Presiding Judge of the United States Foreign Intelligence Surveillance Court
- In office May 19, 2002 – May 18, 2009
- Appointed by: William Rehnquist
- Preceded by: Royce C. Lamberth
- Succeeded by: John D. Bates

Judge of the United States District Court for the District of Columbia
- In office March 26, 1997 – February 21, 2023
- Appointed by: Bill Clinton
- Preceded by: Harold H. Greene
- Succeeded by: Ana C. Reyes

Judge of the Superior Court of the District of Columbia
- In office 1984–1997
- Appointed by: Ronald Reagan
- Succeeded by: Anita Josey-Herring

Personal details
- Born: Colleen Constance Kollar April 17, 1943 (age 83) New York City, New York, U.S.
- Spouse: John Theodore Kotelly
- Education: Catholic University of America (BA, JD)

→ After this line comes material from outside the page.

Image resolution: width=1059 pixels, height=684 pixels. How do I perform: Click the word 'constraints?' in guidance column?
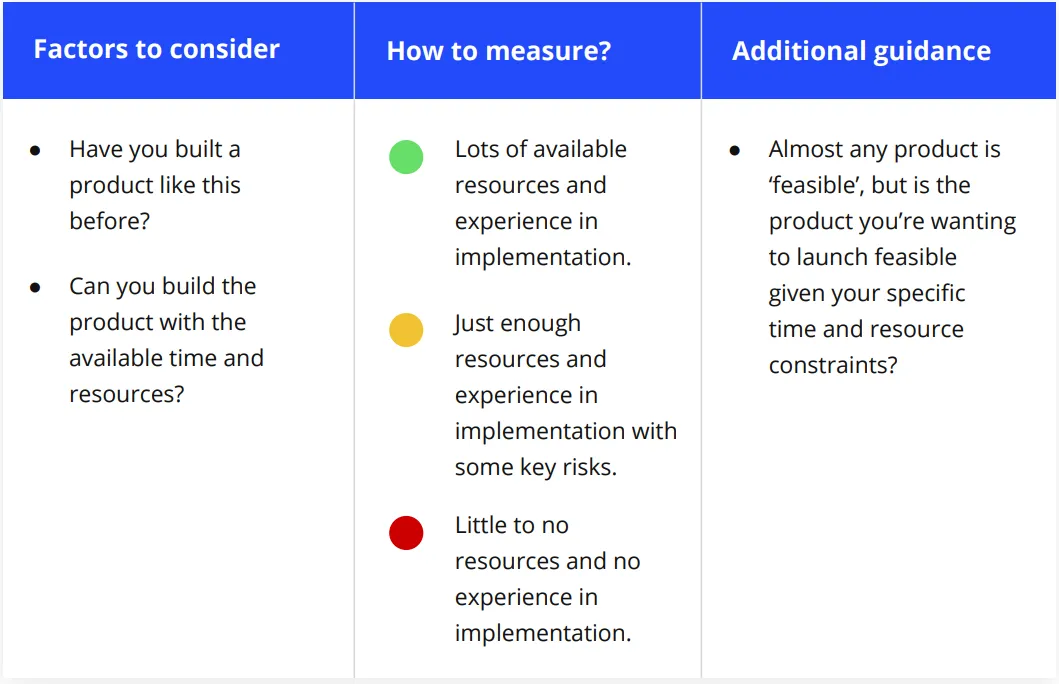click(833, 365)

= Colleen Kollar-Kotelly =

American judge (born 1943)

Colleen Constance Kollar-Kotelly (born April 17, 1943) is an American lawyer serving as a senior United States district judge of the United States District Court for the District of Columbia and was previously presiding judge of the Foreign Intelligence Surveillance Court.

==Education and career==

Colleen Constance Kollar was born in New York City, the daughter of Irene ( Crowley) and Konstantine Kollar, an environmental engineer. Her paternal grandparents, Paul and Anna Kollár, were emigrants from Hungary.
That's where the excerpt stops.